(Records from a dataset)
====================

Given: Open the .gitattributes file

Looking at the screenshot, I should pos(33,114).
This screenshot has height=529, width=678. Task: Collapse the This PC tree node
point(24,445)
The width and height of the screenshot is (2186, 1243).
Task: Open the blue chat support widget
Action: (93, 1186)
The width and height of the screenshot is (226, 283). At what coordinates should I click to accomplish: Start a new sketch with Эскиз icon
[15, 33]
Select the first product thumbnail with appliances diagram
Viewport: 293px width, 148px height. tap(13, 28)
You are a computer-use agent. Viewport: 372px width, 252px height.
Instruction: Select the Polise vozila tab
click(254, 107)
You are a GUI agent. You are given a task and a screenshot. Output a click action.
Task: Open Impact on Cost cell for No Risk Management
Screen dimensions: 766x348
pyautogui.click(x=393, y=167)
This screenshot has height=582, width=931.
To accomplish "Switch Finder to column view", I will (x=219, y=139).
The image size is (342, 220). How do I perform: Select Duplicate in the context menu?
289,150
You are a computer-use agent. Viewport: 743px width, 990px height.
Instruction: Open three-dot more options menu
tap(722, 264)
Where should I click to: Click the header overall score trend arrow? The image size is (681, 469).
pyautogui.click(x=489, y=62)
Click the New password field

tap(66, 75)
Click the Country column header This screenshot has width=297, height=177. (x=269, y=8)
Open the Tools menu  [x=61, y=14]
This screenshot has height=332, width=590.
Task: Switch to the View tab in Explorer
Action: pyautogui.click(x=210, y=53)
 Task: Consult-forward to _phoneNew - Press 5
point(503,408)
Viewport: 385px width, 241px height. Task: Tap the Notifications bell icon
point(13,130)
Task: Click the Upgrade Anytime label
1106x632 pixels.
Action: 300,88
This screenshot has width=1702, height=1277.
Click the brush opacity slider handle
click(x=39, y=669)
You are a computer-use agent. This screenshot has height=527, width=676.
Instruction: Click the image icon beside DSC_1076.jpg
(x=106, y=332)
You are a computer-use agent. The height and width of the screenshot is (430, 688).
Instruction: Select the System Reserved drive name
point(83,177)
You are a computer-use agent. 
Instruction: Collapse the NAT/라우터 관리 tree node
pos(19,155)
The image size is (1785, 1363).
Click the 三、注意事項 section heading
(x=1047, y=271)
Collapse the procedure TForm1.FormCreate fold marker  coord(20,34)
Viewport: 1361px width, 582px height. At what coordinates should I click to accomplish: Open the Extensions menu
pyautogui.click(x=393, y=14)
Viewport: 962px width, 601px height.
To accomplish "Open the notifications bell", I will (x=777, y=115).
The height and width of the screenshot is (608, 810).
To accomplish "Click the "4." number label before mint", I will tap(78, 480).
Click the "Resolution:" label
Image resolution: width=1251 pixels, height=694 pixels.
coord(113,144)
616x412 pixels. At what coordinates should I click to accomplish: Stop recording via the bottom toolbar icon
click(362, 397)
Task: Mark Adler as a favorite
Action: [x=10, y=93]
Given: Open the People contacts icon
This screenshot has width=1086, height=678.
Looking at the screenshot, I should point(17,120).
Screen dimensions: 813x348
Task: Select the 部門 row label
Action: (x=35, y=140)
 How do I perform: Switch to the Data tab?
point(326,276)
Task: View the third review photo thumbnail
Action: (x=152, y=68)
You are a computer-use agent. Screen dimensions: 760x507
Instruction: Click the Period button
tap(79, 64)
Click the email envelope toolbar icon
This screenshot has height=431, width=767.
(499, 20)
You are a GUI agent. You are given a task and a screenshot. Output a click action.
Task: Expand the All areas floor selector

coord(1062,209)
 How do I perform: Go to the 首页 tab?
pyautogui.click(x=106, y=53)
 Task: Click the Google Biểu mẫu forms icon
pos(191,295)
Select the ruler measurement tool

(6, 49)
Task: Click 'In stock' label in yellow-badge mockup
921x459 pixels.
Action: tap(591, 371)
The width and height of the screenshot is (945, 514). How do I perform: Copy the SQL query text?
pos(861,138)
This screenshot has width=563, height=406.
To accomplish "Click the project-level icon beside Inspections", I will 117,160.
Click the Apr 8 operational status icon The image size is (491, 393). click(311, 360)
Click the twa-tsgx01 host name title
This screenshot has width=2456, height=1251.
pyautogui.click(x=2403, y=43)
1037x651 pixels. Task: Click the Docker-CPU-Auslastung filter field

====================

> **Work to be completed**: Select each line of the data above that contains the word "label", and copy those lines.

> **Task result**:
Task: Click the Upgrade Anytime label
To accomplish "Click the "4." number label before mint", I will tap(78, 480).
Click the "Resolution:" label
Task: Select the 部門 row label
Task: Click 'In stock' label in yellow-badge mockup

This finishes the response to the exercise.